Security as the product of multiple risks.
Discovering a new risk does not mean all of the other ones evaporate and all decision making should be made solely with this one factor in mind.
"Decreasing the security" is not binary thinking. It's just a fact today. Also, ability to run software doesn't make you less secure. I never saw any real proof of that. It's the opposite: Competition between different browsers forces them to increase the security, and it doesn't work for Safari on iOS.
I think a detached and distanced perspective must come to the conclusion that vendor lock-in isn't healthy. For security, performance or flexibility it tends to fall short sooner or later.
One could also talk about the relevance of a speculative attack that hasn't been abused for years. There can be multiple reasons for that, but we shouldn't just ignore the main design motivation of Apple here. That would be frivolous and that excludes serious security discussions.
Does Safari always open sites in separate processes when manually opening a new tab (e.g., via Command+T or via another macOS app sending a link to be opened by Safari) instead of allowing a webpage in one tab to open a link in a new tab via window.open? If so, does that prevent the SLAP attack from working against the contents of those manually opened tabs? Wouldn't the best practice, then, be to (1) never login to a website (or access a site where you are already logged in) by clicking a link on another site, and (2) when browsing a site where you are logged in, never click a link to another website, but instead copy the link, manually open a new tab, and then paste the link into the address bar? Obviously, that's cumbersome and annoying, but if it mitigates SLAP, then maybe it's worth the effort.
Basically, there are three scenarios:
- Completely unrelated tabs (e.g. those you open manually, those opened via command-click, tabs opened via '<a target="_blank' ...>" or 'rel="noopener"' references etc.) – these are relatively easily isolated if the browser supports it at all. All major (desktop!) browsers now largely do this, including Safari.
- "Same browsing context group" (but different origin) sites. These can communicate via various APIs, and historically that was achieved by just letting them run in the same rendering process. But in the face of attacks such as this one, this can be insecure. Firefox and Chrome provide sandboxing via separate processes; Safari does not.

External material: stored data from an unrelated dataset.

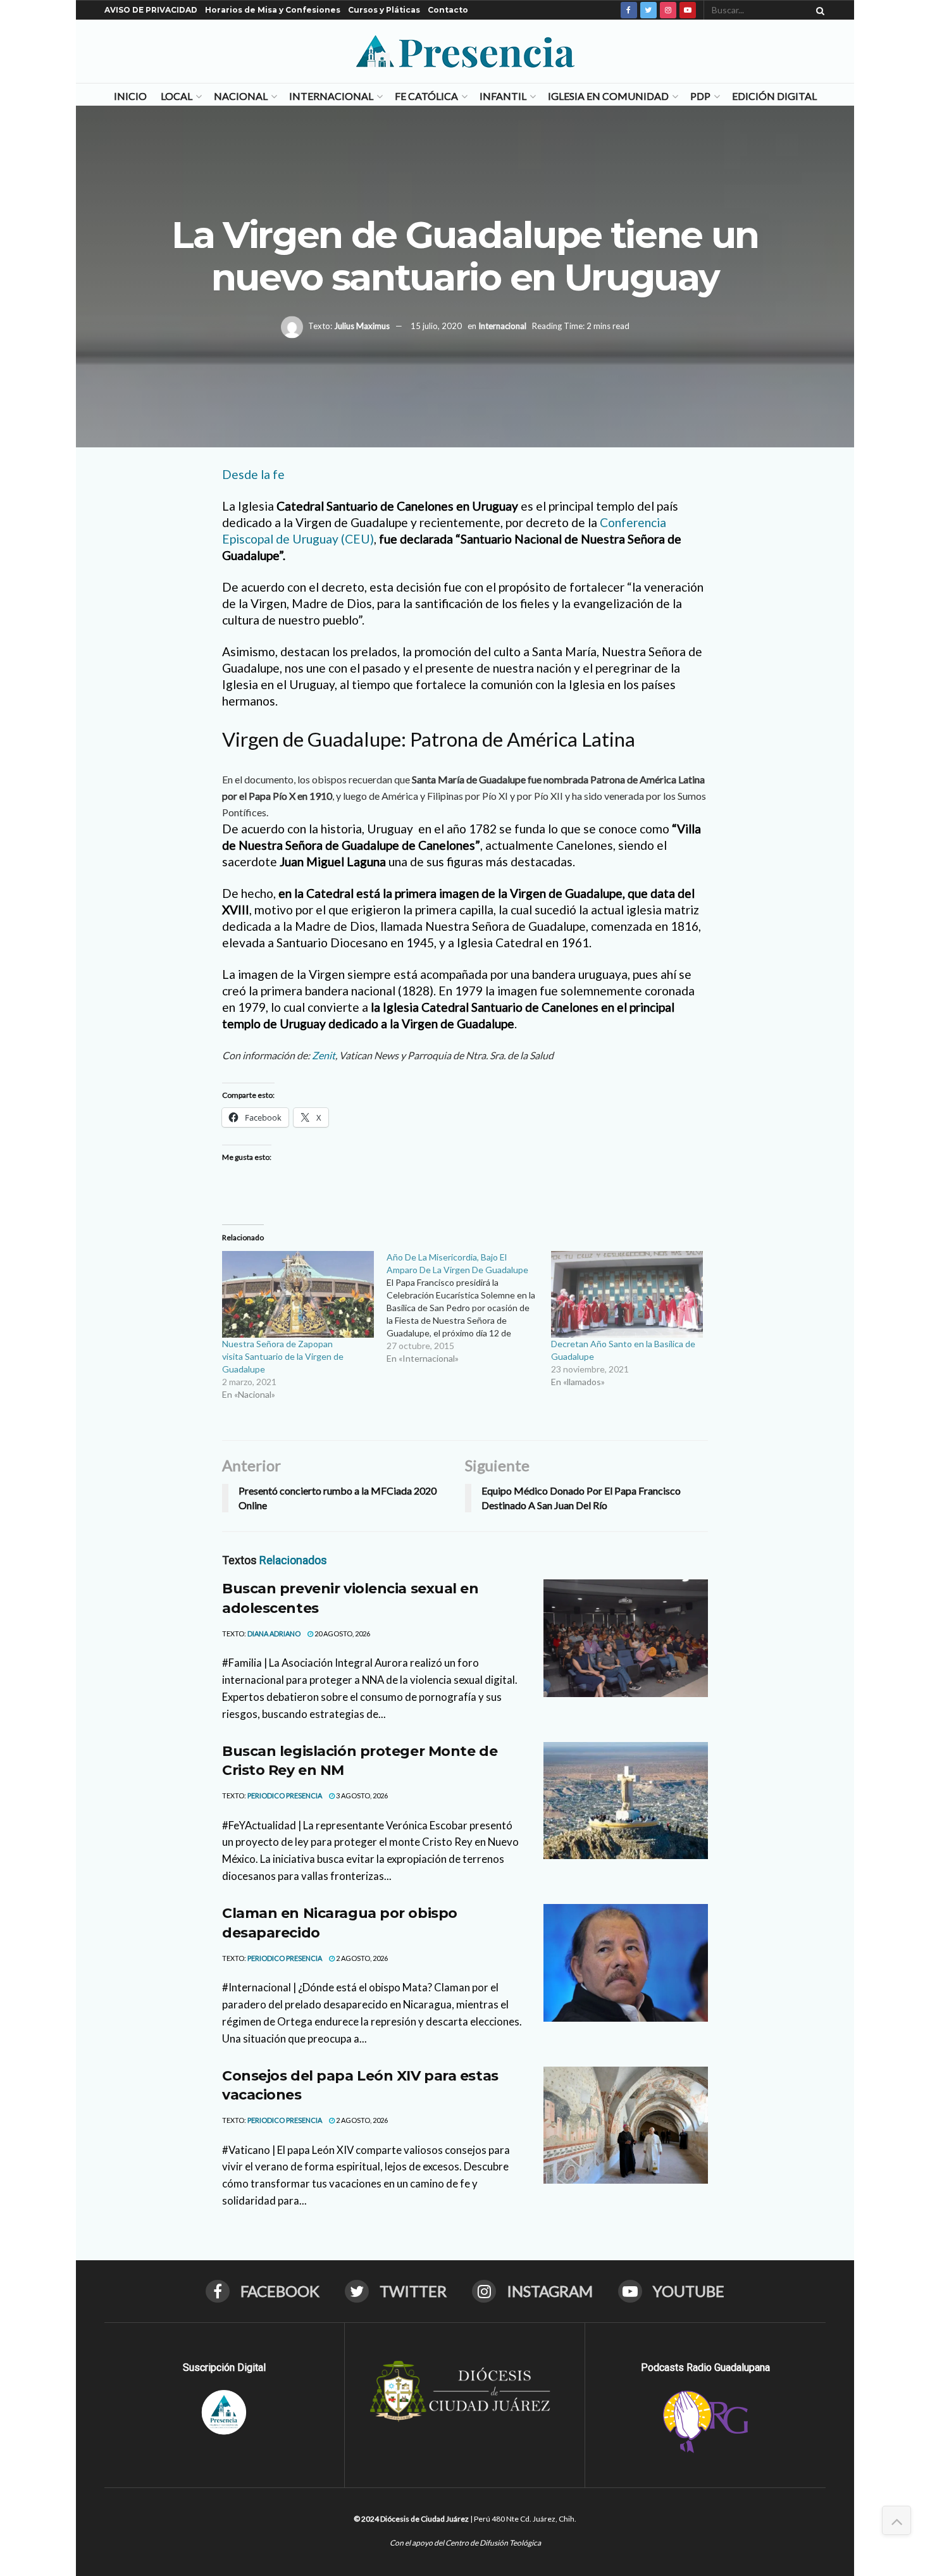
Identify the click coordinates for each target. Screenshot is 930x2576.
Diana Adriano (274, 1633)
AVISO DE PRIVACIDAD (150, 10)
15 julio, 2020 (436, 326)
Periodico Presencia (284, 1795)
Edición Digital (774, 96)
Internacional (331, 96)
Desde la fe (253, 474)
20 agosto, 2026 (341, 1633)
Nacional (241, 96)
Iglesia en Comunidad (608, 96)
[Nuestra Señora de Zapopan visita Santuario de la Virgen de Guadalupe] (298, 1294)
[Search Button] (818, 10)
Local (176, 96)
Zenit (323, 1055)
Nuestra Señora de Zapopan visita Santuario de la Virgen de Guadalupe (283, 1356)
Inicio (130, 96)
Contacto (448, 10)
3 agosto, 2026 (361, 1795)
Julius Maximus (362, 326)
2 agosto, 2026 (361, 1958)
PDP (700, 96)
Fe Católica (426, 96)
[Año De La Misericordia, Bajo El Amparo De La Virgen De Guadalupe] (469, 1308)
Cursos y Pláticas (384, 10)
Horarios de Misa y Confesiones (272, 10)
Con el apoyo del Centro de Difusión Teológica (465, 2543)
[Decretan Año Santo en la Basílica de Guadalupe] (627, 1294)
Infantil (503, 96)
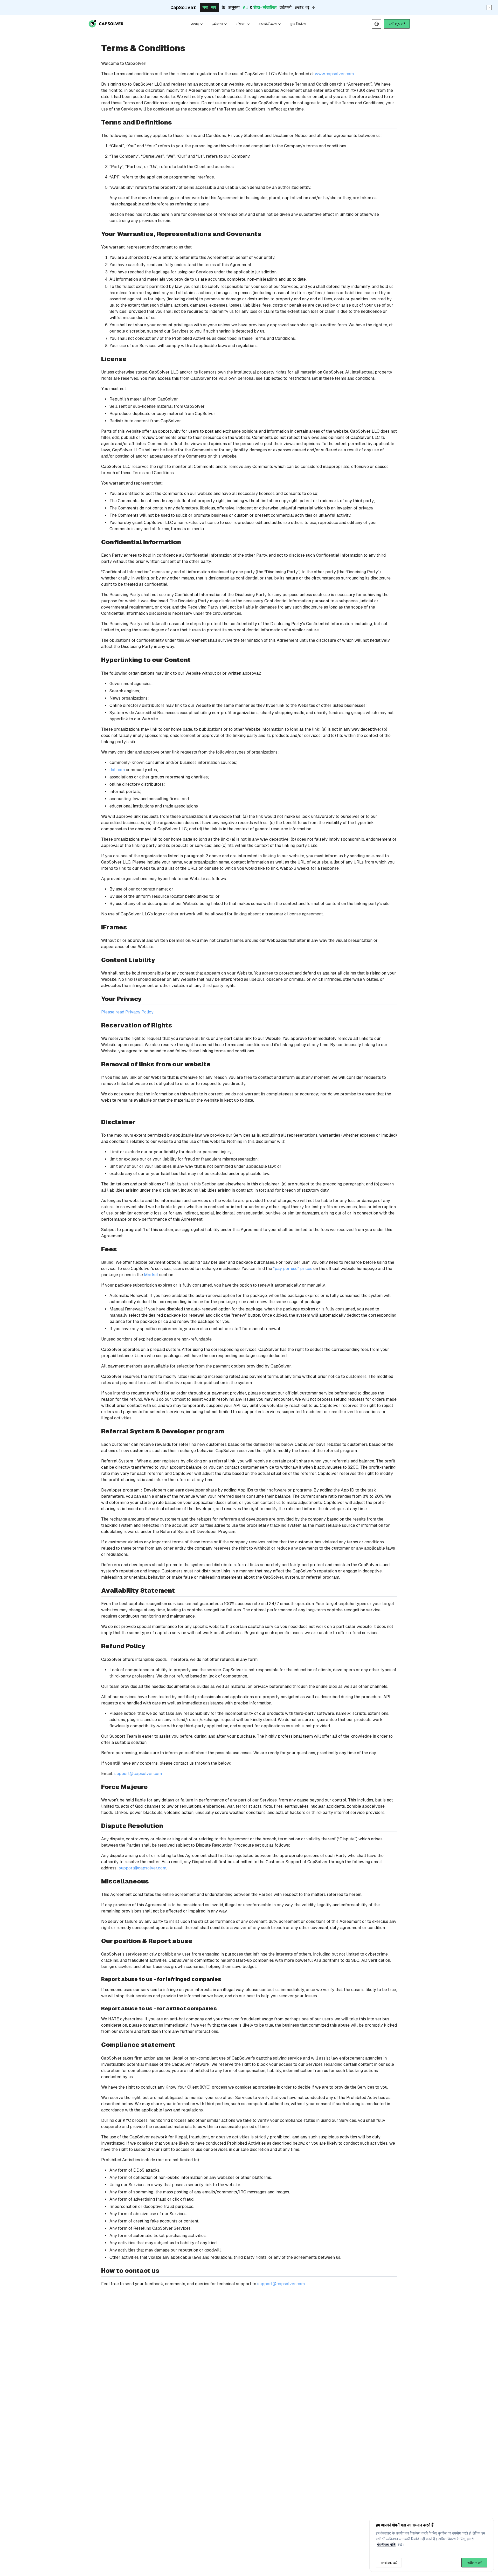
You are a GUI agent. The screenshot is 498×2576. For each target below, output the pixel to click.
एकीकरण (217, 24)
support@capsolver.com (138, 1773)
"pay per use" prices (292, 1268)
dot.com (117, 769)
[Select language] (376, 24)
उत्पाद (195, 24)
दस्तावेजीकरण (268, 24)
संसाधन (241, 24)
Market (151, 1274)
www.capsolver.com (334, 73)
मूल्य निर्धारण (298, 24)
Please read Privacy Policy (127, 1012)
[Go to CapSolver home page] (106, 24)
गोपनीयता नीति (386, 2545)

- Same origin sites (without any stricter policy). These can fully access each other's DOM (if they have an opener/opened relationship), so there's not really any point in having them live in different renderers except possibly for fault isolation (e.g. one of them crashing not taking the other down). As far as I know, all browsers render these in the same process.
Sites can opt out of the second and third category into the first via various HTTP headers and HTML link attributes. If we were to design the web from scratch, arguably the default for window.open should be the first behavior, with an opt in to the second, but that's backwards compatibility for you.